PARIS – While the Ukrainian crisis is probably only just starting, is it possible to already conclude that Putin has won Crimea and lost Ukraine?
This diagnostic, which seems to be the most likely outcome of the crisis, is based on an analysis of the current power struggle. In this test of political will where an armed conflict could ignite without warning — nobody truly is in control of the events — what cards do the different protagonists hold in their respective hands?
To answer this question, it is important to start with an understanding of Russian President Vladimir Putin and his true intentions.
According to the former president of Georgia, Mikhail Saakashvili, Putin is a “mini-Hitler,” with no “Mein Kampf” of course, but driven by a similarly cold and brutal determination –and a complete lack of scruples.
This is an exaggerated point of view, even though Putin is more ideological than most Westerners generally think. He is at the same time deeply nationalistic, conservative and reactionary in the most literal sense of the term.
Putin is, above all, a “revisionist” on the international level, deeply convinced that Russia’s time has come. He has nothing but contempt for a weak West that is, in his eyes, morally corrupt. He believes in the superiority of despotism over the democratic model. He is striving to achieve twin goals in expunging the “humiliation” that Russia went through with the collapse of the USSR: claiming to be the worthy heir of Peter the Great, but also protecting himself against the mounting criticism, or the disappointment of the Russian middle classes from the decline of their purchasing power.
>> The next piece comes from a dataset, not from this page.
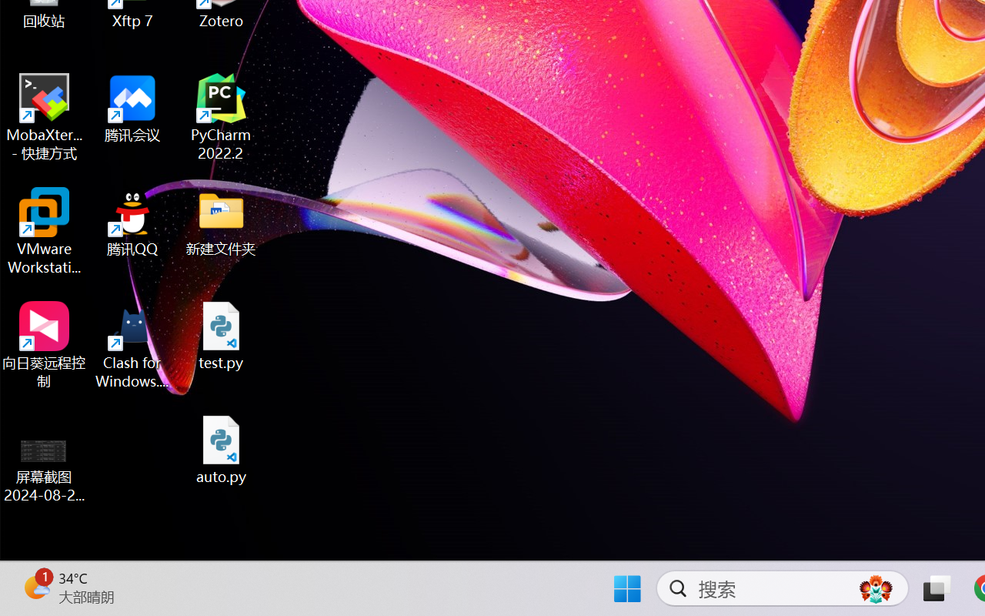  Describe the element at coordinates (44, 231) in the screenshot. I see `'VMware Workstation Pro'` at that location.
“Be proud of Russia and accept being poor,” Putin seems to be telling 21st century Russia. It is a poverty that, of course, does not apply to him and those around him, for whom access to power and personal enrichment go hand in hand.
And so in this context, Moscow’s cards might seem “great” indeed. One man, alone but determined, Vladimir Putin, against a coalition of heterogeneous and deeply divided powers that only seem united in the will to avoid the worst, the use of force. The leading European power, Germany, has a special relationship, too special some might say, with Russia. A mix of history, geography, culture and, let’s not forget, “remorse.”
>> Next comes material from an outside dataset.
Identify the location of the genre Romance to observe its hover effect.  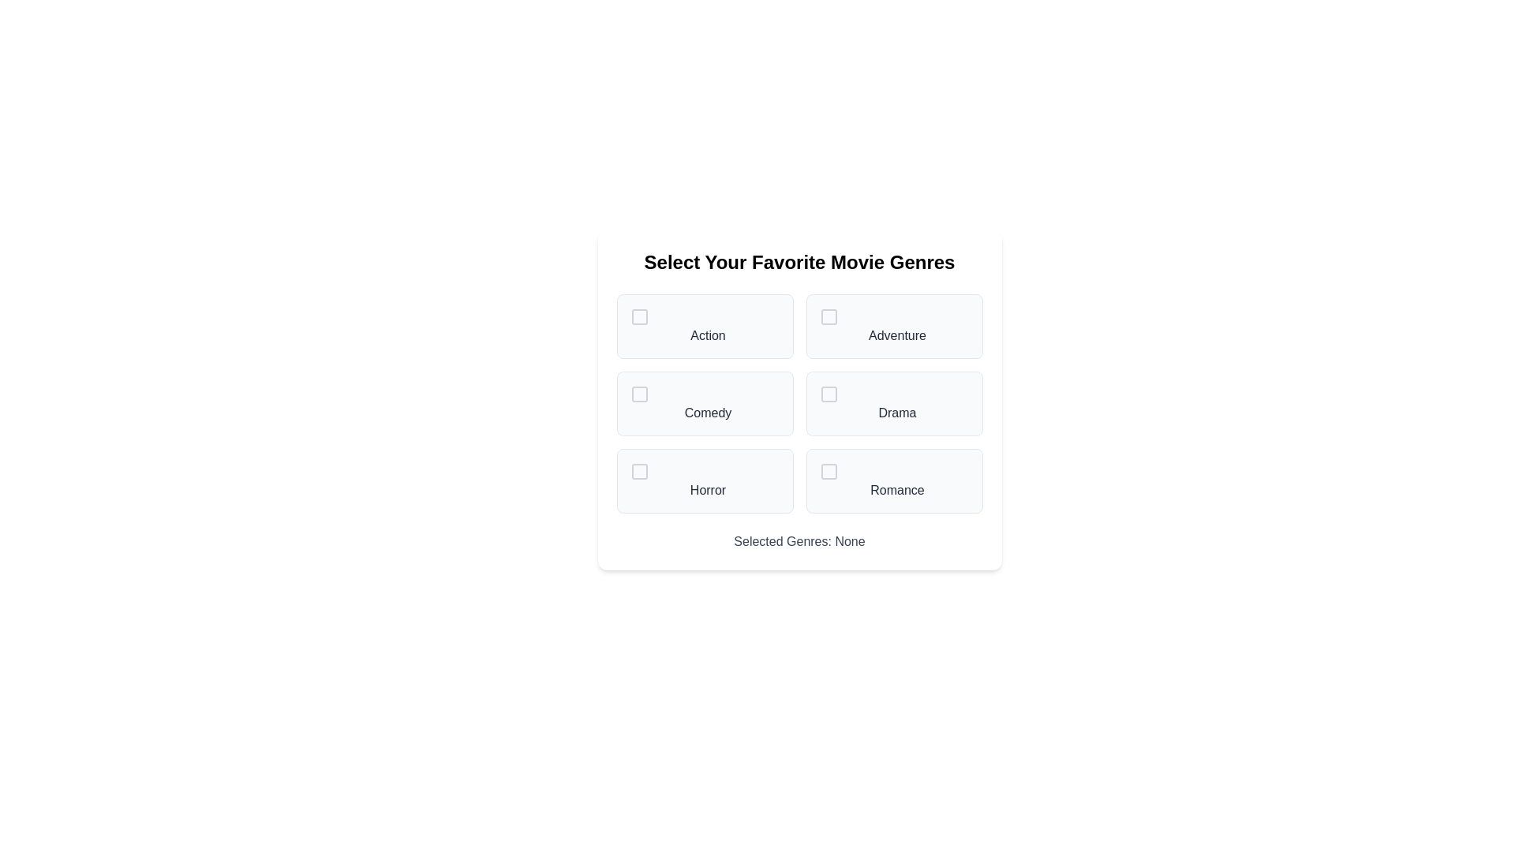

In terms of human costs, Russia was, on a strictly quantitative level, the nation that suffered the most from Nazi Germany. This combination of energy dependency, mercantile interest and feeling of guilt forms an explosive mix.
If Germany is thinking about Russia too much, is it possible that France is not thinking about it enough? In December 2013, during an important international conference in Monaco to lay out France's international priorities, French Foreign Minister Laurent Fabius never made a single reference to Ukraine: a very significant oversight.
As for Britain, it probably has a more nuanced position from its classic vision of the world in terms of balance of power, but it is paying the price for its voluntary isolation in the European Union. How could it now speak in the name of Europe?
There is still Obama’s United States. But the president, who has been in power for more than six years, has not yet proven his ability to find the kind of strong language necessary in the face of a determined opponent, ready to use any lie — even the most shameless — and to take any risk. On this level, Syria was a catastrophic precedent.
But the great weakness of the Western camp is Ukraine itself. Of course because, on a strictly military level, it is in no position to resist against Russia. But, most importantly, because Ukraine and its elites are prisoners of a political culture dominated by the deepest corruption.
But if the Western democracies were united and firm in their will to set limits on Russian power — a condition that is far from being fulfilled — the balance of power would not be as unbalanced as it seems. On a structural level, Putin may very well despise the Western democratic system, but these democracies are nevertheless more resilient than despotic systems when facing difficulties.
No one wants to die for Kiev, no more the Russians than the Europeans. It is one thing to consider Ukraine as part of the historical, linguistic and cultural Russian landscape; it is another to become engaged in a necessarily costly confrontation that could eventually — via Western sanctions — lead to an increasing isolation of Putin himself, inside his own country.
“General Winter” has always been Russia’s ally when its enemies made the imprudent act of invading it at the end of summer. “General Spring” is Europe’s ally when Russia, after an exceptionally mild winter, threatens to break off gas supplies in March.
In reality, Putin is a much better tactician than strategist. He may not have underestimated the strength and the determination of the Western democracies, but he has overestimated the abilities of a Russia that is no longer the Soviet Union. By revealing his true face, probably too early, with a brutality than can only push most Ukrainians into the arms of Europe, he has won, at best, a Pyrrhic victory, sacrificing the main target, Ukraine, for the secondary target, Crimea.